* TEXT FOR ANALYSIS:
________

Watching The World Go By...

I know, I know, I really need to work on my Olympic Spirit.  

In my defense, the first Olympic Games I recall were the 1972 Munich games.  And any student of history or a person who was alive back then knows what happened.  So I guess it's probably fair to say that going back that far, pretty easy to understand why I'm not a huge fan of the Olympics.  I do have some positive memories of them, but there's also the 2008 Olympics, I spent most of that stuck in the hospital learning I was diabetic and dealing with an infected leg.  

So other than that, the news is, well, the news.  Things change, things stay the same, and my neighborhood...  Well, same thing.

________

* RAW DATA:
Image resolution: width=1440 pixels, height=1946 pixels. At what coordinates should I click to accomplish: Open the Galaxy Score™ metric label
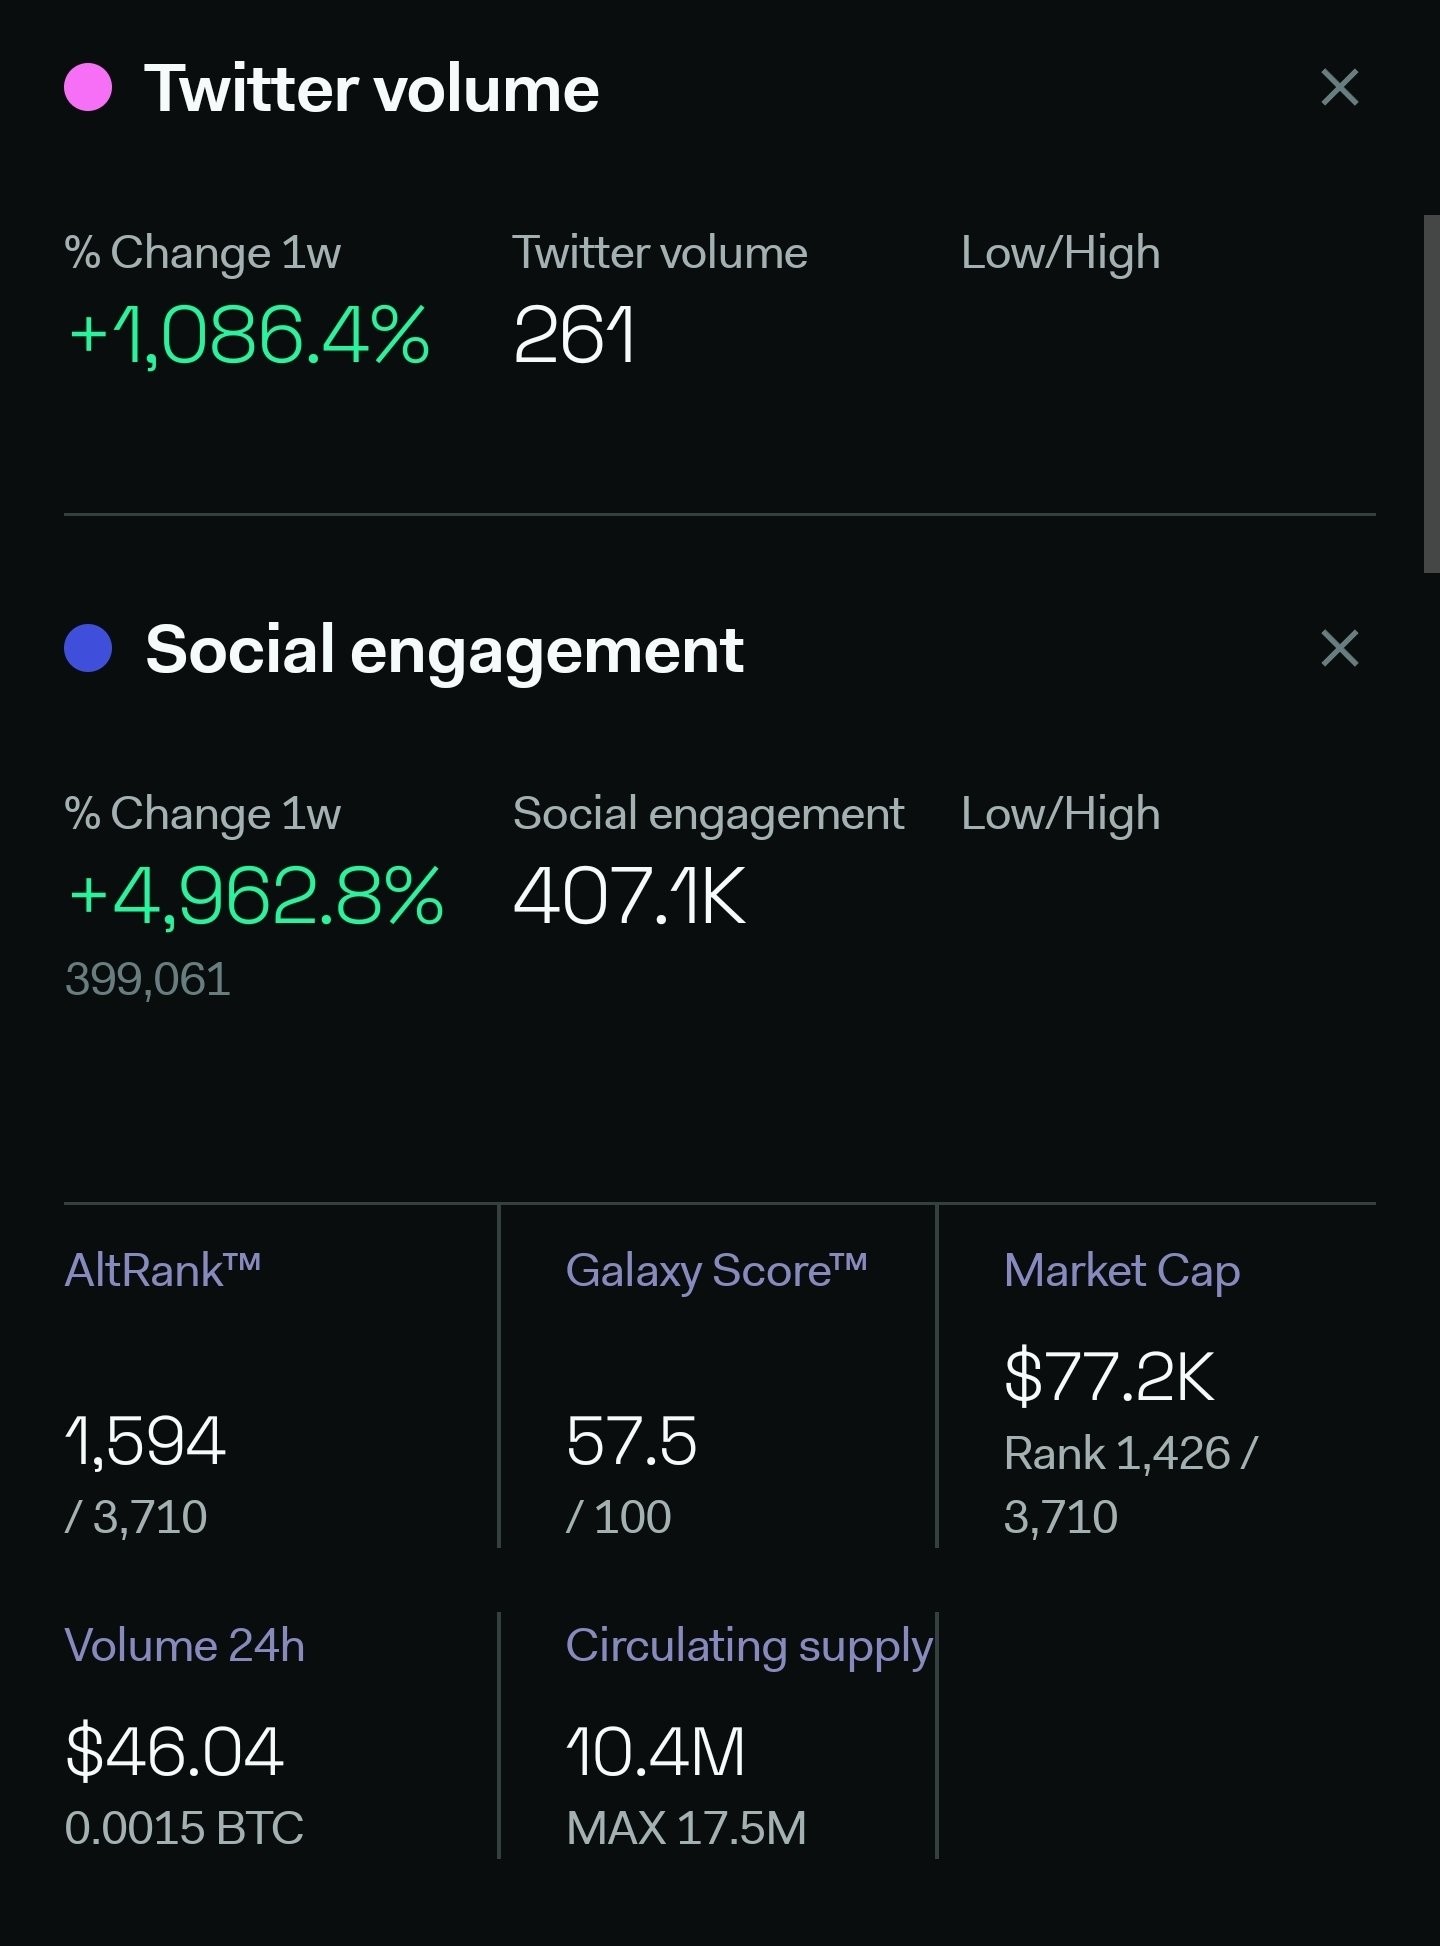[716, 1271]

________

* ASSIGNMENT:
Reproduce the blog post about the Olympics word for word, in full. Nothing in the data matters here.

* SOLUTION TO THE EXERCISE:
Watching The World Go By...

I know, I know, I really need to work on my Olympic Spirit.  

In my defense, the first Olympic Games I recall were the 1972 Munich games.  And any student of history or a person who was alive back then knows what happened.  So I guess it's probably fair to say that going back that far, pretty easy to understand why I'm not a huge fan of the Olympics.  I do have some positive memories of them, but there's also the 2008 Olympics, I spent most of that stuck in the hospital learning I was diabetic and dealing with an infected leg.  

So other than that, the news is, well, the news.  Things change, things stay the same, and my neighborhood...  Well, same thing.